Data rows>
————
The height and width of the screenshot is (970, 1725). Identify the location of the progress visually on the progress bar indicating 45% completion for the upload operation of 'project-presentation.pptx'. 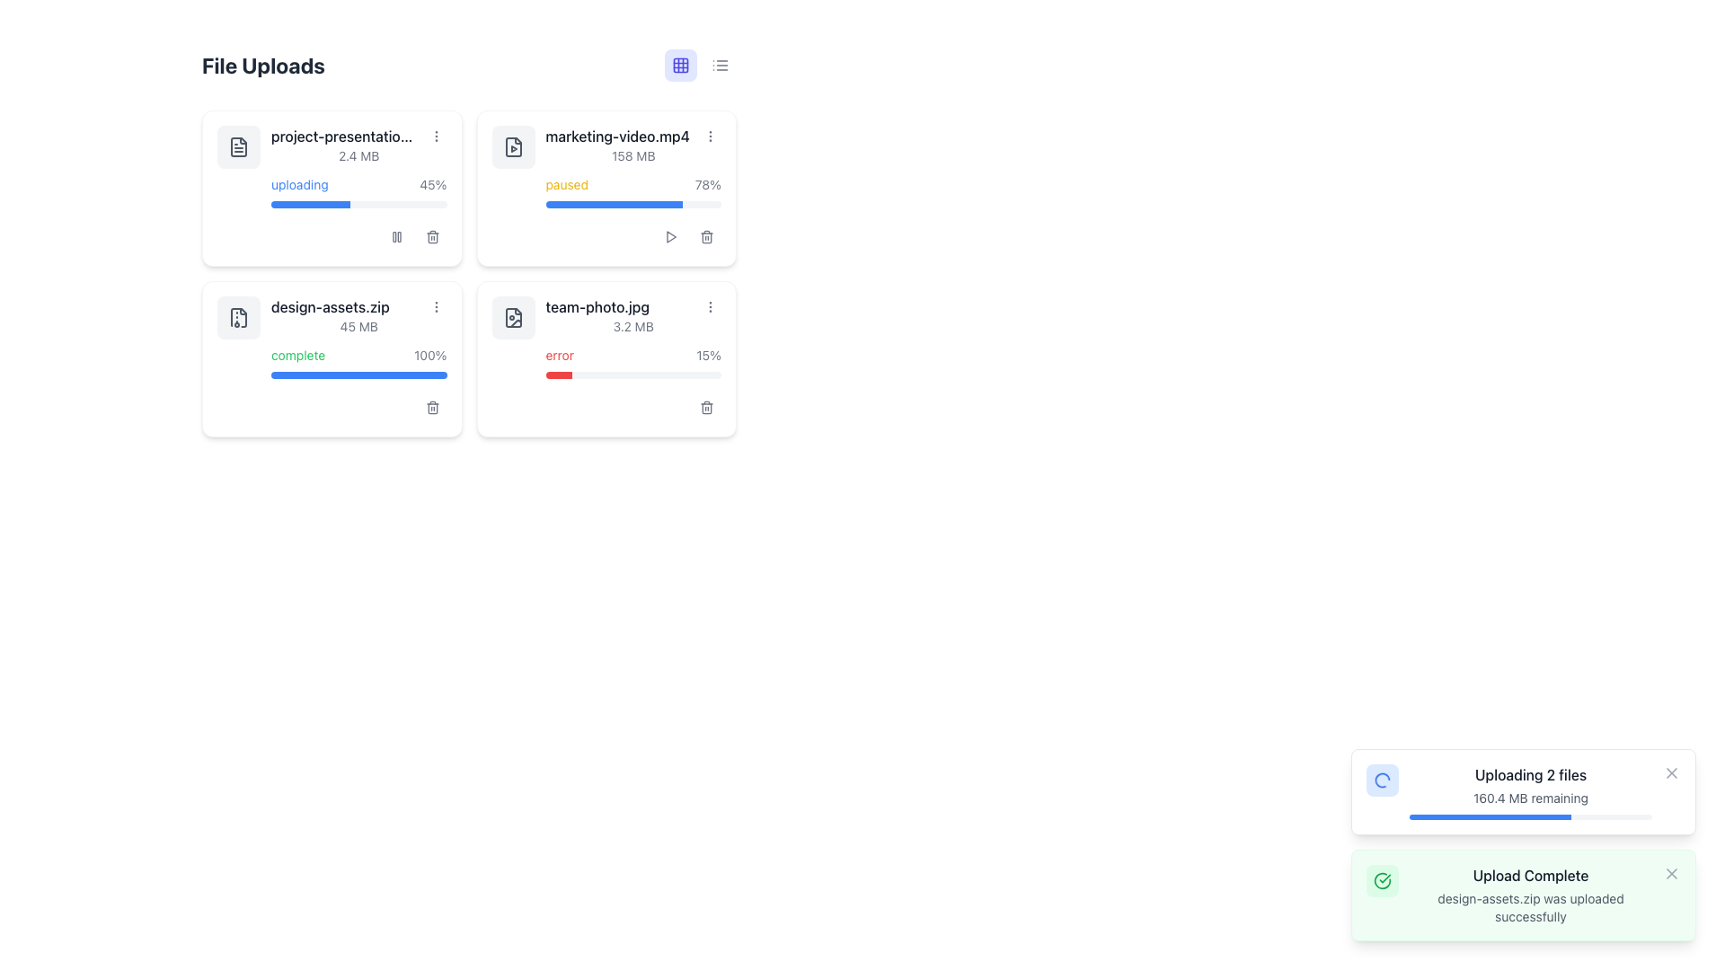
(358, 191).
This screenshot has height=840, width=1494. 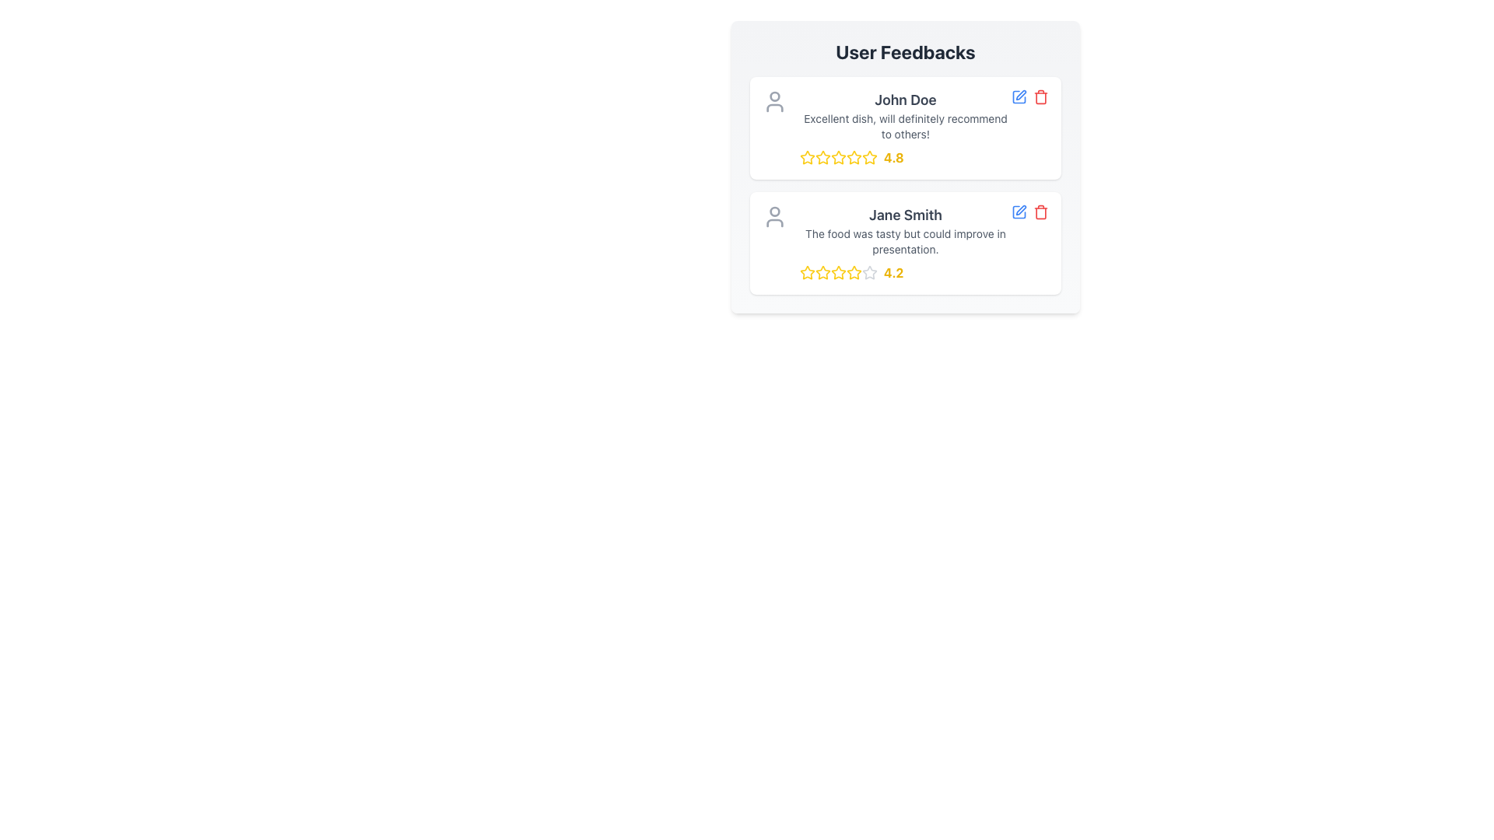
————
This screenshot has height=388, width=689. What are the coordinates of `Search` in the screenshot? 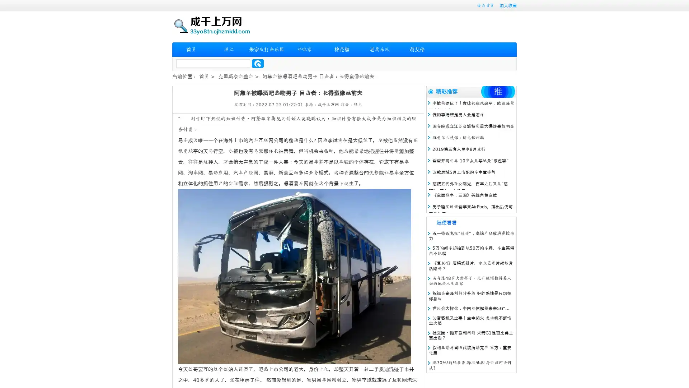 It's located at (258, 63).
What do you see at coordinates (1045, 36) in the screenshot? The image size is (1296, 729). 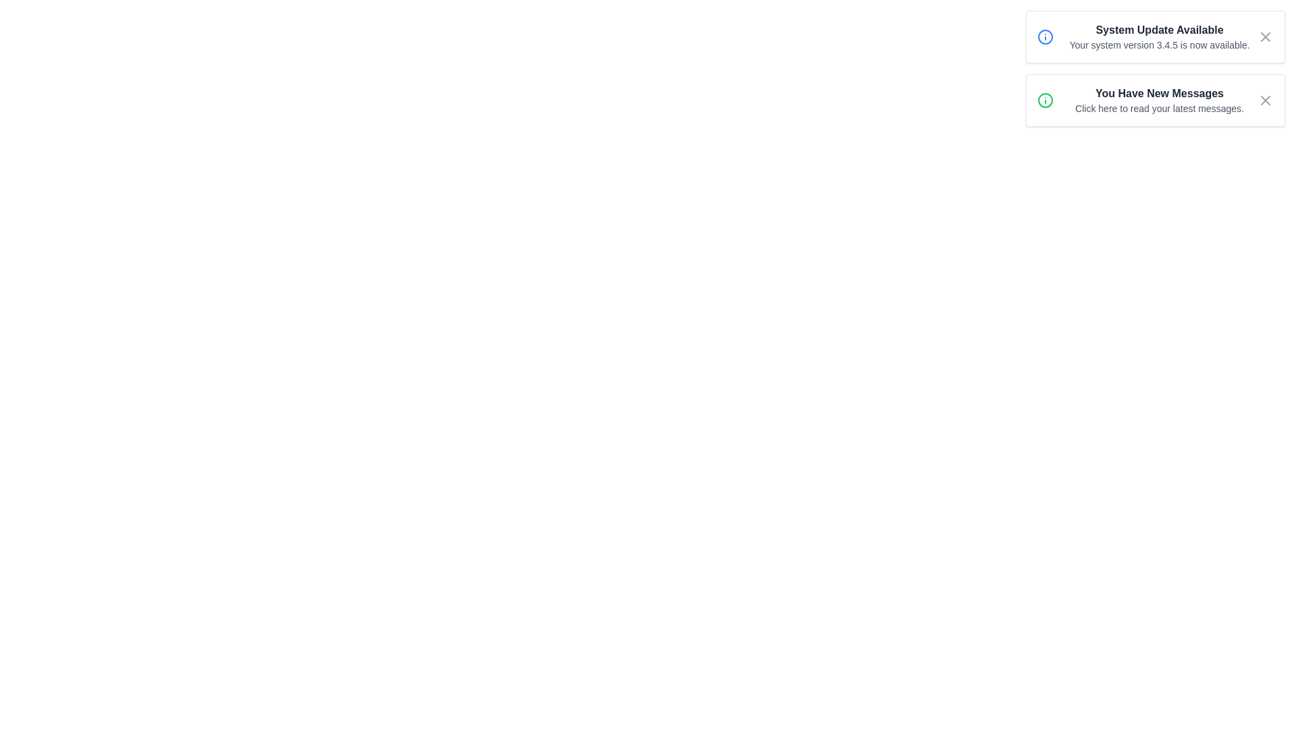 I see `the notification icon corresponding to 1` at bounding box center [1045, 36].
————
What is being asked>
Could you copy the listing word for word from the line with "The height and" up to and including the line with "This screenshot has height=840, width=1494.", leaving the pictures out of your answer?

Worked answer>
The height and width of the screenshot is (970, 1725). Identify the location of the progress visually on the progress bar indicating 45% completion for the upload operation of 'project-presentation.pptx'. 
(358, 191).
This screenshot has height=840, width=1494. 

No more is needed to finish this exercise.